(Description of the task) Please quote the entries below line for line, with no changes.

(Given data)
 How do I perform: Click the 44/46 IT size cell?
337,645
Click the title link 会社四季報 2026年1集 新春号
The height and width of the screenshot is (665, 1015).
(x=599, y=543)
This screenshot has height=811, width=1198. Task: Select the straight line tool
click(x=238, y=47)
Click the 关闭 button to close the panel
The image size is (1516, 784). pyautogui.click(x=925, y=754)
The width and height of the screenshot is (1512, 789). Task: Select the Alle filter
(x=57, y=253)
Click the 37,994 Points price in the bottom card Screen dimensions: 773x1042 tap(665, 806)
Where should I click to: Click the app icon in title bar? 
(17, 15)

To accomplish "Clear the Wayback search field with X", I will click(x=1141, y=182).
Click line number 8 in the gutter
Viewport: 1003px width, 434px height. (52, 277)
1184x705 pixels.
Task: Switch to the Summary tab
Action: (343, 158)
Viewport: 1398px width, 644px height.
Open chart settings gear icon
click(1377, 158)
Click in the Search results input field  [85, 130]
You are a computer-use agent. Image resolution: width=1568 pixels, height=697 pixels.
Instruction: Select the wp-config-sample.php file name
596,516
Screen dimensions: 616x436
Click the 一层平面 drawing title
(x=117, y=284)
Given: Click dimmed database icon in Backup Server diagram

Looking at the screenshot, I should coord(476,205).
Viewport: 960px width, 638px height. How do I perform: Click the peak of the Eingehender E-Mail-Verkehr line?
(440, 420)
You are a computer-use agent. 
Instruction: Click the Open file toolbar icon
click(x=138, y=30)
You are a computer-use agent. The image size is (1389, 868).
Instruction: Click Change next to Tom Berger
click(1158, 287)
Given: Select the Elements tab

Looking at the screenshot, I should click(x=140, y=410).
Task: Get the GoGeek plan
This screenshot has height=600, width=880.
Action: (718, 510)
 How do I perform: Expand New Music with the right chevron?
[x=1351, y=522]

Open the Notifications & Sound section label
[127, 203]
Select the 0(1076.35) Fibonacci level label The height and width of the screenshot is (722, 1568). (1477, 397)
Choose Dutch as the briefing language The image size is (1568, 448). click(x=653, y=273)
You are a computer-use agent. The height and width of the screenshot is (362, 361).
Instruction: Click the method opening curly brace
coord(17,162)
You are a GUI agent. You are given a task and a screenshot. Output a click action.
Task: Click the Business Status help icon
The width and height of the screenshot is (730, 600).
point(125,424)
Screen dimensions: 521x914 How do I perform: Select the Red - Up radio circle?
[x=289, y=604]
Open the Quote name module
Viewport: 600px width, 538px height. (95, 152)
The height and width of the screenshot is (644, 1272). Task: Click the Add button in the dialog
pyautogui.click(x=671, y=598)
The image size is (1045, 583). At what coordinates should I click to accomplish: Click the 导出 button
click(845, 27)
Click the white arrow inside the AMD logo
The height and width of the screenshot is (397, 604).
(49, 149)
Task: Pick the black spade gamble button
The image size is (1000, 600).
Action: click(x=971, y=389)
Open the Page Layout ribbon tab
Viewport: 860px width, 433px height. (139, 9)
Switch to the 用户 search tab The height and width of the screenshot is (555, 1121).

(Reply)
 How do I perform: Click the 44/46 IT size cell?
337,645
Click the title link 会社四季報 2026年1集 新春号
The height and width of the screenshot is (665, 1015).
(x=599, y=543)
This screenshot has height=811, width=1198. Task: Select the straight line tool
click(x=238, y=47)
Click the 关闭 button to close the panel
The image size is (1516, 784). pyautogui.click(x=925, y=754)
The width and height of the screenshot is (1512, 789). Task: Select the Alle filter
(x=57, y=253)
Click the 37,994 Points price in the bottom card Screen dimensions: 773x1042 tap(665, 806)
Where should I click to: Click the app icon in title bar? 
(17, 15)

To accomplish "Clear the Wayback search field with X", I will click(x=1141, y=182).
Click line number 8 in the gutter
Viewport: 1003px width, 434px height. (52, 277)
1184x705 pixels.
Task: Switch to the Summary tab
Action: (343, 158)
Viewport: 1398px width, 644px height.
Open chart settings gear icon
click(1377, 158)
Click in the Search results input field  [85, 130]
You are a computer-use agent. Image resolution: width=1568 pixels, height=697 pixels.
Instruction: Select the wp-config-sample.php file name
596,516
Screen dimensions: 616x436
Click the 一层平面 drawing title
(x=117, y=284)
Given: Click dimmed database icon in Backup Server diagram

Looking at the screenshot, I should coord(476,205).
Viewport: 960px width, 638px height. How do I perform: Click the peak of the Eingehender E-Mail-Verkehr line?
(440, 420)
You are a computer-use agent. 
Instruction: Click the Open file toolbar icon
click(x=138, y=30)
You are a computer-use agent. The image size is (1389, 868).
Instruction: Click Change next to Tom Berger
click(1158, 287)
Given: Select the Elements tab

Looking at the screenshot, I should click(x=140, y=410).
Task: Get the GoGeek plan
This screenshot has height=600, width=880.
Action: (718, 510)
 How do I perform: Expand New Music with the right chevron?
[x=1351, y=522]

Open the Notifications & Sound section label
[127, 203]
Select the 0(1076.35) Fibonacci level label The height and width of the screenshot is (722, 1568). (1477, 397)
Choose Dutch as the briefing language The image size is (1568, 448). click(x=653, y=273)
You are a computer-use agent. The height and width of the screenshot is (362, 361).
Instruction: Click the method opening curly brace
coord(17,162)
You are a GUI agent. You are given a task and a screenshot. Output a click action.
Task: Click the Business Status help icon
The width and height of the screenshot is (730, 600).
point(125,424)
Screen dimensions: 521x914 How do I perform: Select the Red - Up radio circle?
[x=289, y=604]
Open the Quote name module
Viewport: 600px width, 538px height. (95, 152)
The height and width of the screenshot is (644, 1272). Task: Click the Add button in the dialog
pyautogui.click(x=671, y=598)
The image size is (1045, 583). At what coordinates should I click to accomplish: Click the 导出 button
click(845, 27)
Click the white arrow inside the AMD logo
The height and width of the screenshot is (397, 604).
(49, 149)
Task: Pick the black spade gamble button
The image size is (1000, 600).
Action: click(x=971, y=389)
Open the Page Layout ribbon tab
Viewport: 860px width, 433px height. (139, 9)
Switch to the 用户 search tab The height and width of the screenshot is (555, 1121).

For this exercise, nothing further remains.